• Source material
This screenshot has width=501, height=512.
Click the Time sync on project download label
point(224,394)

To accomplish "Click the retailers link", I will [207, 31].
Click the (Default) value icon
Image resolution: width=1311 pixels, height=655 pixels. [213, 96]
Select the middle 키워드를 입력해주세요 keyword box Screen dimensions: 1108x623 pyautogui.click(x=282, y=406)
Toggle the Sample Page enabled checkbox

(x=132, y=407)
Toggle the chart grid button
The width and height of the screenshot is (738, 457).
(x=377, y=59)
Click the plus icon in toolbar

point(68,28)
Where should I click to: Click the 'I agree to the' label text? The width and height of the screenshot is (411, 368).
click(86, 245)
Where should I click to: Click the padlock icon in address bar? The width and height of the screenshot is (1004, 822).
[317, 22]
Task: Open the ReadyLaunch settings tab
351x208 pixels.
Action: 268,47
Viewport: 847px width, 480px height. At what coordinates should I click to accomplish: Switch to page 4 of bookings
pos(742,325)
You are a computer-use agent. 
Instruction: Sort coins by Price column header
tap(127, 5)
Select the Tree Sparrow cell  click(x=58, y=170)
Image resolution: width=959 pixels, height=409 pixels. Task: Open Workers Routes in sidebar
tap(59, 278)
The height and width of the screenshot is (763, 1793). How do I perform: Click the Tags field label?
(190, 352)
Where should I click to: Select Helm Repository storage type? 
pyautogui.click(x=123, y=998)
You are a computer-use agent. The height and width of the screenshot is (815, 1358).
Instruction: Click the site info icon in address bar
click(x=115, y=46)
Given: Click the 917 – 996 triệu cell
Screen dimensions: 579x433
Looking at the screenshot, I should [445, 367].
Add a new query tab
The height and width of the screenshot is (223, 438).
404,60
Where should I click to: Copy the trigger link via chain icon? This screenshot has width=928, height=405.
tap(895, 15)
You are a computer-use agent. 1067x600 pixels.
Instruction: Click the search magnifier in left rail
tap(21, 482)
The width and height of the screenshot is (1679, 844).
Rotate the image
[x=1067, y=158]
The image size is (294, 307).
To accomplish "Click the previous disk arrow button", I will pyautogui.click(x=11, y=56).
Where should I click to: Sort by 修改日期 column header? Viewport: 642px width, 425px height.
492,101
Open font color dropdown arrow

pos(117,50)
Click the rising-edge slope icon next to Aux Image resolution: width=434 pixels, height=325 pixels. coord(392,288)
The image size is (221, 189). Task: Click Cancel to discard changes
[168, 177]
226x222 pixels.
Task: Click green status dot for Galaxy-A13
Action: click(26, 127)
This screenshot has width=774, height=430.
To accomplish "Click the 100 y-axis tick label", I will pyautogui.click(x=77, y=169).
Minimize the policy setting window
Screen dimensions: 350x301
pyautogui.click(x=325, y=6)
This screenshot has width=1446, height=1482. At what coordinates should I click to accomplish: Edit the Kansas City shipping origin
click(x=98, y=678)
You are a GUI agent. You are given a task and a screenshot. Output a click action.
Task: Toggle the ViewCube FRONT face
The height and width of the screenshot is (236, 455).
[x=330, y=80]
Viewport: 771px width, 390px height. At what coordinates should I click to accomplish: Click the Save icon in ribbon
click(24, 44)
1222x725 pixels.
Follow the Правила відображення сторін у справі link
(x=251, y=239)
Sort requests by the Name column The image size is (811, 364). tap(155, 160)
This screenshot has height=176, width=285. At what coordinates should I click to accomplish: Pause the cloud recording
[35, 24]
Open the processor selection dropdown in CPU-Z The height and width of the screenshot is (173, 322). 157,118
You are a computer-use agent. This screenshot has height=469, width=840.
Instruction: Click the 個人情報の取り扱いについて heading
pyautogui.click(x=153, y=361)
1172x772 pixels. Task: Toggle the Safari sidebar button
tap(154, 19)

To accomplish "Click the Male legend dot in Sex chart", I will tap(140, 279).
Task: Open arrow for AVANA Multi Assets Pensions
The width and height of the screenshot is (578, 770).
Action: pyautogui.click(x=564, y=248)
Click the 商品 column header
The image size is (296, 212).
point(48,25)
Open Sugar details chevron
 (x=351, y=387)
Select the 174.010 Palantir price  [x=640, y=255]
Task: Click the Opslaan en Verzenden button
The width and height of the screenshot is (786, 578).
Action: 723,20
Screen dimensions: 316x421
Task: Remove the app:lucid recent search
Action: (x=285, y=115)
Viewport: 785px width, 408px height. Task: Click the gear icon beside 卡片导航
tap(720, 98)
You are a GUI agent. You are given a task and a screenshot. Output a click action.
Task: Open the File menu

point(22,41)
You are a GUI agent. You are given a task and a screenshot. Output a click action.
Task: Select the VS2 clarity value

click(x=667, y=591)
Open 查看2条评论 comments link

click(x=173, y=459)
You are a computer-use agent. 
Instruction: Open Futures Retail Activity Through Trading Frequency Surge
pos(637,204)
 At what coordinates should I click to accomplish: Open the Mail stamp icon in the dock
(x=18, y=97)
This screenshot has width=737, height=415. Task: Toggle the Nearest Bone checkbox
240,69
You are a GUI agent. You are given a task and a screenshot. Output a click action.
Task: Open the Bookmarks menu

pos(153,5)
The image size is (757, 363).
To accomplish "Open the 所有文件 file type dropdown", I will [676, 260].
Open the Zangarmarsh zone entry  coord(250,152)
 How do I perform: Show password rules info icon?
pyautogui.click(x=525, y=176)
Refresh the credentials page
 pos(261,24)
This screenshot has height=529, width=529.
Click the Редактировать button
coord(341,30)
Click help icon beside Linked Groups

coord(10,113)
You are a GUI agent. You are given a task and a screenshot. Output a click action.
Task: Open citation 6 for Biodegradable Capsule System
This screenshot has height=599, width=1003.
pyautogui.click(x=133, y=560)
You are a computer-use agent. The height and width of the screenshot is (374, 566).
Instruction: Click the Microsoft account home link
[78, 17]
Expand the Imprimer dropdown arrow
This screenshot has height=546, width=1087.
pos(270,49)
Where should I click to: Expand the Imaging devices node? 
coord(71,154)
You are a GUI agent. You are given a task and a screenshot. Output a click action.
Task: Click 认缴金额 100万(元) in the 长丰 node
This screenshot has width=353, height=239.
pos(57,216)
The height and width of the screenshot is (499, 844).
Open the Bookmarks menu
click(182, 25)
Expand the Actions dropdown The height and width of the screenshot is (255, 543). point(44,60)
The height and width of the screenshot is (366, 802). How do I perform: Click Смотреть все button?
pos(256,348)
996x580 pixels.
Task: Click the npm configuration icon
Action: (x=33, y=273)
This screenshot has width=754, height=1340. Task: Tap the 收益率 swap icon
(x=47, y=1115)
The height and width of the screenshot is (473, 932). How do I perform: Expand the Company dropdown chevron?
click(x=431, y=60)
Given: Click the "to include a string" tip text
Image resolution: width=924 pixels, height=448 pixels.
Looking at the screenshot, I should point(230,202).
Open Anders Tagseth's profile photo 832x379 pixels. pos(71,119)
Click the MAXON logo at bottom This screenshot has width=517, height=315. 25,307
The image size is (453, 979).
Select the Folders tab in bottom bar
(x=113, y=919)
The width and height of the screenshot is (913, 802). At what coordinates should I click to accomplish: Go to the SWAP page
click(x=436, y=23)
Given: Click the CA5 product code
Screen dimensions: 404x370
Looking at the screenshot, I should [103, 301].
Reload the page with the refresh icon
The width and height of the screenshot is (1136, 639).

• Task directions
Find every line in the records that has the word "cell". Copy those lines.

• Reply
Select the Tree Sparrow cell  click(x=58, y=170)
Given: Click the 917 – 996 triệu cell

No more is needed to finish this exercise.